4 La parole du SEIGNEUR me
parvint : 5 Avant que je ne te façonne dans le ventre de ta mère, je t'avais
distingué ; avant que tu ne sortes de son sein, je t'avais consacré : je
t'avais fait prophète pour les nations.
6 Je répondis : Ah !
Seigneur DIEU, je ne saurais pas parler, je suis trop jeune ! 7 Mais le
SEIGNEUR me dit : Ne dis pas : « Je suis trop jeune. » Car tu iras vers tous
ceux à qui je t'enverrai, et tu diras tout ce que je t'ordonnerai. 8 N'aie pas
peur d'eux, car je suis avec toi pour te délivrer.
9 Alors le SEIGNEUR étendit la main et toucha ma bouche ; puis le SEIGNEUR me dit : J'ai mis mes paroles dans ta bouche. 10 Regarde, je te donne en ce jour autorité sur les nations et sur les royaumes pour déraciner, pour démolir, pour faire disparaître, pour raser, mais aussi pour bâtir et pour planter.
11 La parole du SEIGNEUR
me parvint : Que vois-tu, Jérémie ? Je répondis : Je vois une branche
d'amandier — de « l'arbre-veilleur ». 12 Et le SEIGNEUR me dit : Tu as bien vu
; car je veille sur ma parole pour l'accomplir. 13 La parole du SEIGNEUR me
parvint une deuxième fois : Que vois-tu ? Je répondis : Je vois une marmite qui
bouillonne du côté du nord. 14 Et le SEIGNEUR me dit :
C'est du nord que le
malheur déferlera sur tous les habitants du pays.15 Oui, j'appelle tous les
clans des royaumes du nord — déclaration du SEIGNEUR.
Ils viendront, et chacun
d'eux placera son trône à l'entrée des portes de Jérusalem, devant ses
murailles, tout autour, et devant toutes les villes de Juda. 16 Je prononcerai
mes jugements contre eux à cause de tout le mal qu'ils font : ils m'ont
abandonné, ils offrent de l'encens à d'autres dieux, ils se prosternent devant
l'œuvre de leurs mains.
17 Quant à toi, tu
passeras une ceinture à tes reins, tu te lèveras et tu leur diras tout ce que,
moi, je t'ordonnerai. Ne sois pas terrifié par eux, de peur que je ne te
terrifie devant eux.
18 Moi, aujourd'hui, j'ai
fait de toi une ville forte, une colonne de fer, une muraille de bronze, face à
tout le pays : devant les rois de Juda et ses princes, ses prêtres et le peuple
du pays. 19I ls te feront la guerre, mais ils ne l'emporteront pas sur toi, car
je suis avec toi — déclaration du SEIGNEUR — pour te délivrer.

[Enregistrements issus d'une collecte de données]
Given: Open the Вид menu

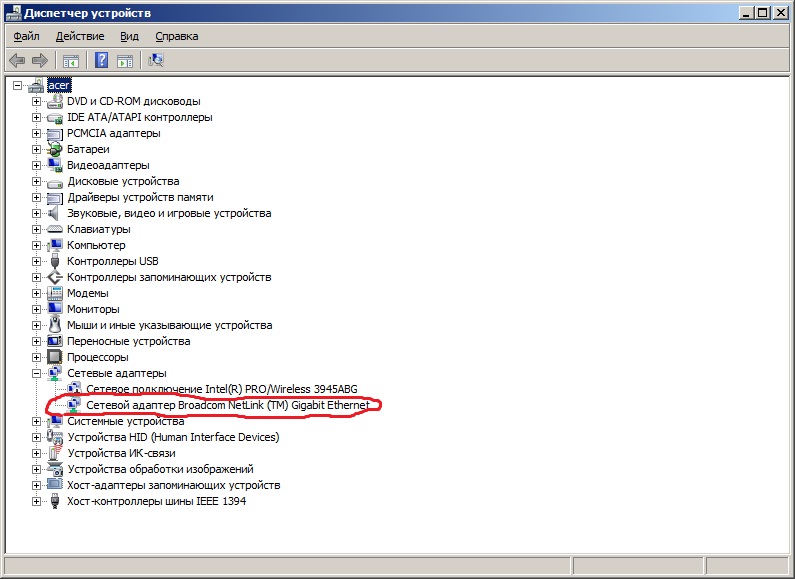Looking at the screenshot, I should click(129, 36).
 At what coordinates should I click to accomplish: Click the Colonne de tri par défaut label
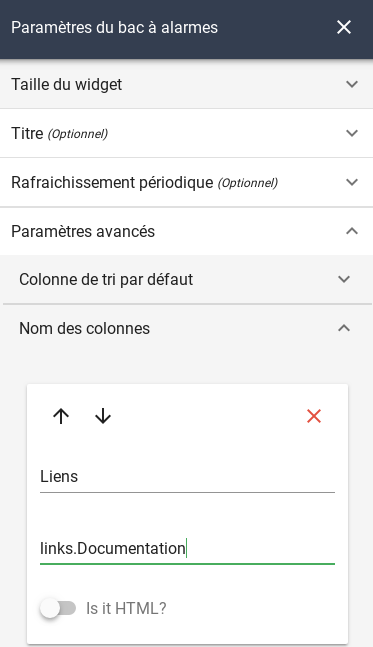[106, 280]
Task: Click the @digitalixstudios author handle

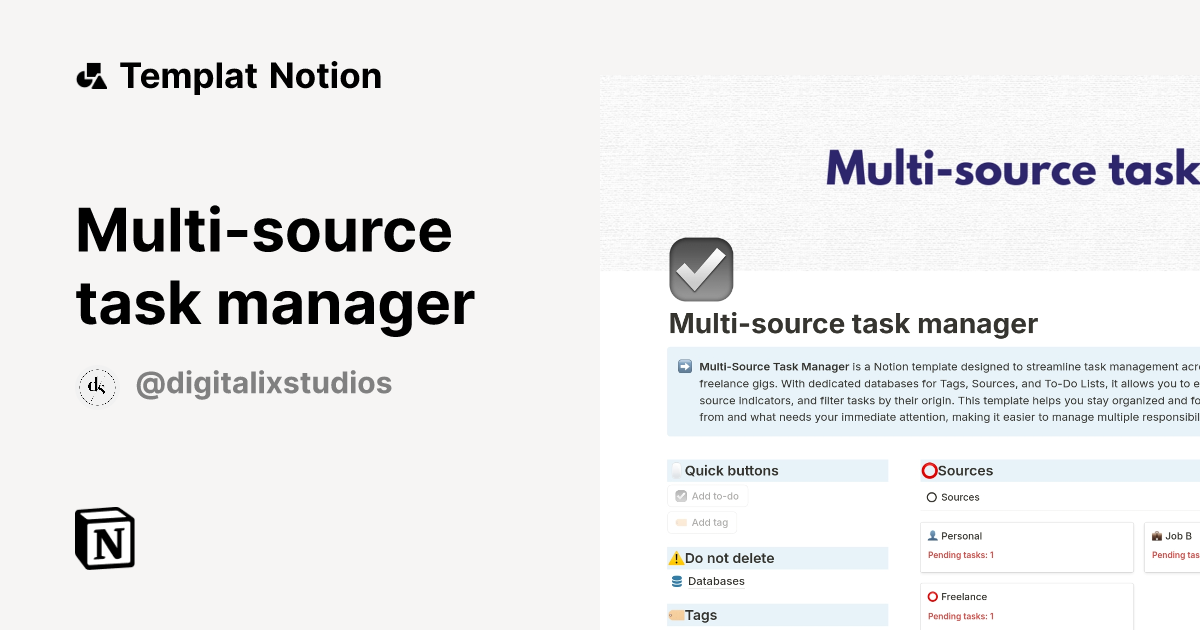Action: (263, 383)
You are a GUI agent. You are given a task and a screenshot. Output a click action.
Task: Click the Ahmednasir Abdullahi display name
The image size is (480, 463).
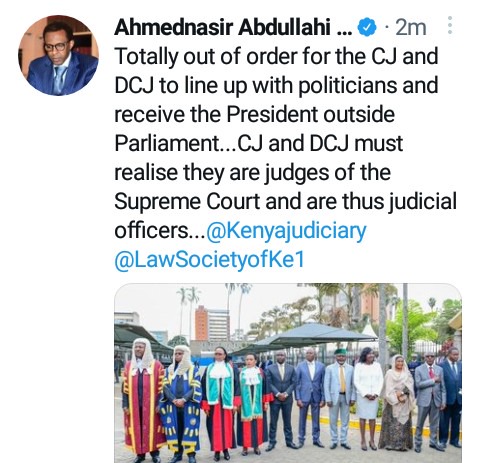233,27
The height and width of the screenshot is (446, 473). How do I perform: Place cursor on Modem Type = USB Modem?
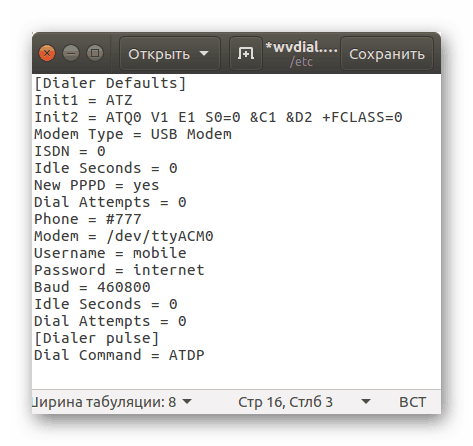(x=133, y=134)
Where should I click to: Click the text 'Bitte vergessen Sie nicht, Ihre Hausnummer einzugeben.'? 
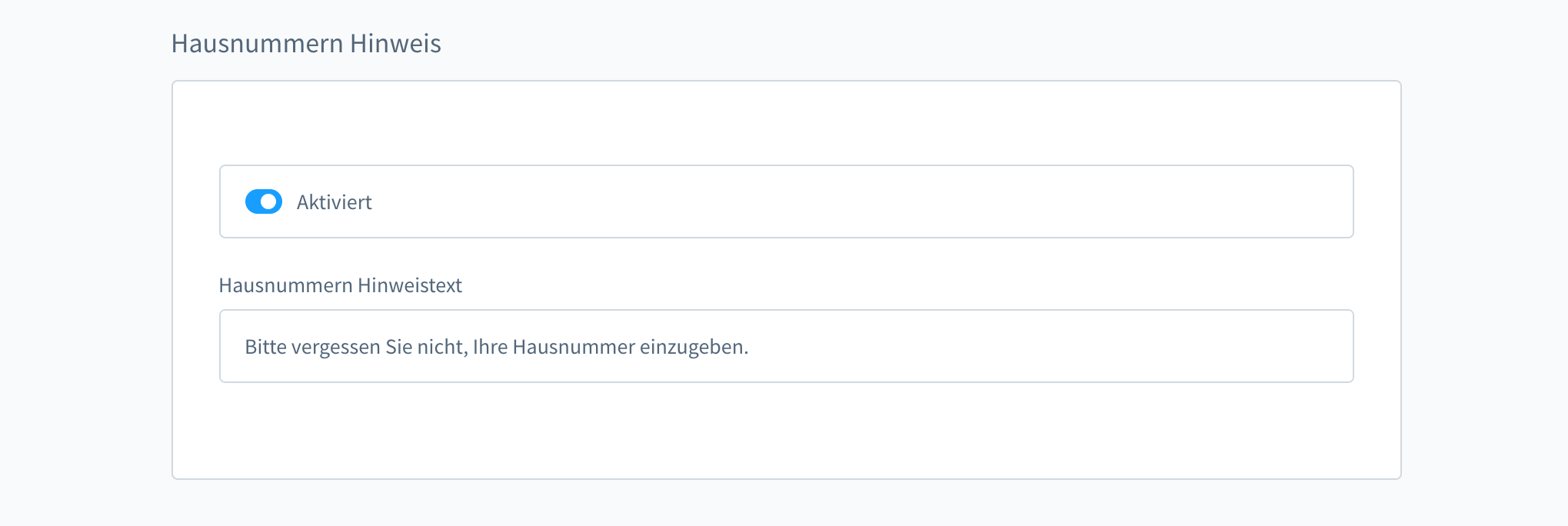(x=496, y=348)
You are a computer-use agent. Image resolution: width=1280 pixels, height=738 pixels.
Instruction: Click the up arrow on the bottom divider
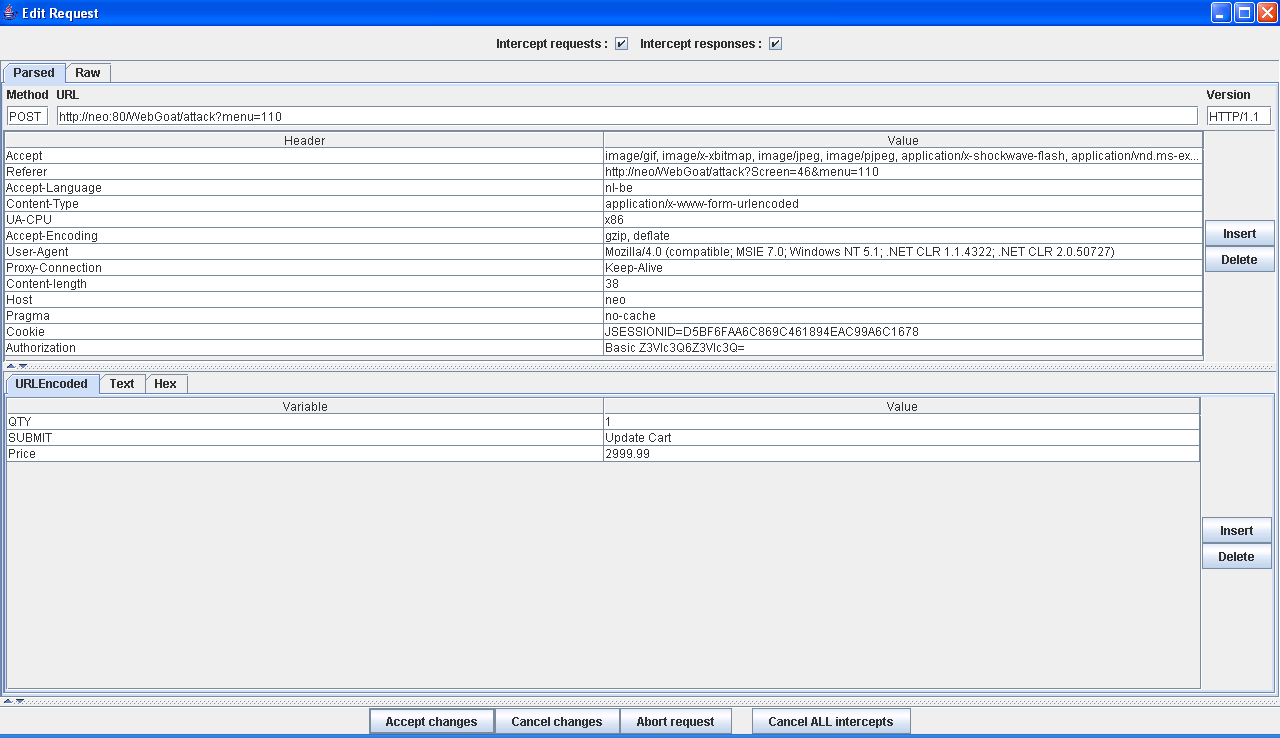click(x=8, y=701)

Tâches =>
A: Traduisez en anglais cette phrase de l'extrait sur l'appel de Jérémie : « N'aie pas peur d'eux, car je suis avec toi pour te délivrer. »
B: Recopiez à l'identique toutes les lignes de données tirées de la collecte, sans les images.
Les lignes de données n'ont aucun lien avec l'extrait.

Réponses ci-dessous =>
A: Do not be afraid of them, for I am with you to deliver you.

B:
Given: Open the Вид menu

Looking at the screenshot, I should click(129, 36).
 At what coordinates should I click to accomplish: Click the Colonne de tri par défaut label
[106, 280]
Task: Click the @digitalixstudios author handle

Action: (263, 383)
You are a GUI agent. You are given a task and a screenshot. Output a click action.
Task: Click the Ahmednasir Abdullahi display name
The image size is (480, 463).
233,27
The height and width of the screenshot is (446, 473). How do I perform: Place cursor on Modem Type = USB Modem?
(x=133, y=134)
Where should I click to: Click the text 'Bitte vergessen Sie nicht, Ihre Hausnummer einzugeben.'? 
(x=496, y=348)
You are a computer-use agent. Image resolution: width=1280 pixels, height=738 pixels.
Instruction: Click the up arrow on the bottom divider
click(x=8, y=701)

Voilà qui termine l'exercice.